Personal identification based on the individual sonographic properties of the auricle using cepstral analysis and bayes formula / Sulavko, / Lozhnikov, / Kuprik, / Samotuga. (2021)
Ukrainian

English  Cybernetics and Systems Analysis   /     Issue (2021, 57 (3))

Sulavko A.E., Lozhnikov P.S., Kuprik I.A., Samotuga A.E.
Personal identification based on the individual sonographic properties of the auricle using cepstral analysis and bayes formula

A method of personality recognition by echographic parameters of the human ear is developed based on the naive Bayes classifier in the two following modes: the biometric identification (EER = 0.0053) and the biometric authentication (FRR = 0.0002 at FAR ≤ 0.0001), respectively. A device is developed for recording the biometric characteristics of the external ear, and a set of echographic data is collected from the external ears of 75 subjects. The spectral and cepstral characteristics of the signals reflected from the ear canal are used as biometric parameters. Several window functions for constructing spectra and cepstrograms are considered. It is established that more than 90% of “cepstral” features have a weak correlation, which allows us to use the naive Bayesian classifier and to obtain highly accurate results of user recognition at the same time. An advantage of the Bayesian classification is the possibility of the robust fast learning of the identification system. © 2021, Springer Science+Business Media, LLC, part of Springer Nature.

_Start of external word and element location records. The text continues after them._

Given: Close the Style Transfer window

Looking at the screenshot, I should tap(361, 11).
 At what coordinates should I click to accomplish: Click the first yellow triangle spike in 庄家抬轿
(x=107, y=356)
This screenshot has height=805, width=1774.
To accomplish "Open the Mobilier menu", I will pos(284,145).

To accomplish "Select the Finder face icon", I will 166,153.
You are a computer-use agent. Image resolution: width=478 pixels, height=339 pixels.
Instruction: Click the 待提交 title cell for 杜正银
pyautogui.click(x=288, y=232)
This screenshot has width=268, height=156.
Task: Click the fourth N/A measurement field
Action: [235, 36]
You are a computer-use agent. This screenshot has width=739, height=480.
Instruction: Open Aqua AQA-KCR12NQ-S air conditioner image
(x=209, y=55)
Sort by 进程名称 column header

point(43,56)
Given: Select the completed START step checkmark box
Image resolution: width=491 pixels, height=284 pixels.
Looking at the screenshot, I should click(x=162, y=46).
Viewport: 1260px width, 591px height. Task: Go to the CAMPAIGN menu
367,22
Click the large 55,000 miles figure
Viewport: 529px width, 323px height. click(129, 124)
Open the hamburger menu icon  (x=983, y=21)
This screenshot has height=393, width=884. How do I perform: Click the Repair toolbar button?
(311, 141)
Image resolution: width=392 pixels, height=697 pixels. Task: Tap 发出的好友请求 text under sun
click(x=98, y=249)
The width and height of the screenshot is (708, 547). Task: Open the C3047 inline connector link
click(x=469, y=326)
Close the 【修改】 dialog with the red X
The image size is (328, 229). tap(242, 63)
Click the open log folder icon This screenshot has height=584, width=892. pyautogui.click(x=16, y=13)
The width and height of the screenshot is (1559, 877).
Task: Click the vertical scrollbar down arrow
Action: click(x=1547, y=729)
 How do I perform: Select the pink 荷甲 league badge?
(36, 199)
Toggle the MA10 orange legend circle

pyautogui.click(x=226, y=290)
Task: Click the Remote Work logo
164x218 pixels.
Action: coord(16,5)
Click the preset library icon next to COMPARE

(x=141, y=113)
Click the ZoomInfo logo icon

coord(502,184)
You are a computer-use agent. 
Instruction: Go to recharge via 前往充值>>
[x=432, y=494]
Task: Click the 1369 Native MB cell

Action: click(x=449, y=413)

Keywords: acoustic signal, Bayes theorem, cepstrograms, machine learning, pattern recognition, windowed Fourier transform, Biometrics, Classifiers, Bayesian classification, Biometric authentication, Biometric identifications, Biometric parameters, Naive Bayes classifiers, Naive Bayesian Classifier, Personal identification, Personality recognition, Learning systems


Cite:
Sulavko A.E., Lozhnikov P.S., Kuprik I.A., Samotuga A.E. (2021). Personal identification based on the individual sonographic properties of the auricle using cepstral analysis and bayes formula. Cybernetics and Systems Analysis, 57 (3), 135–143. doi: https://doi.org/10.1007/s10559-021-00370-w http://jnas.nbuv.gov.ua/article/UJRN-0001239415 [In Russian].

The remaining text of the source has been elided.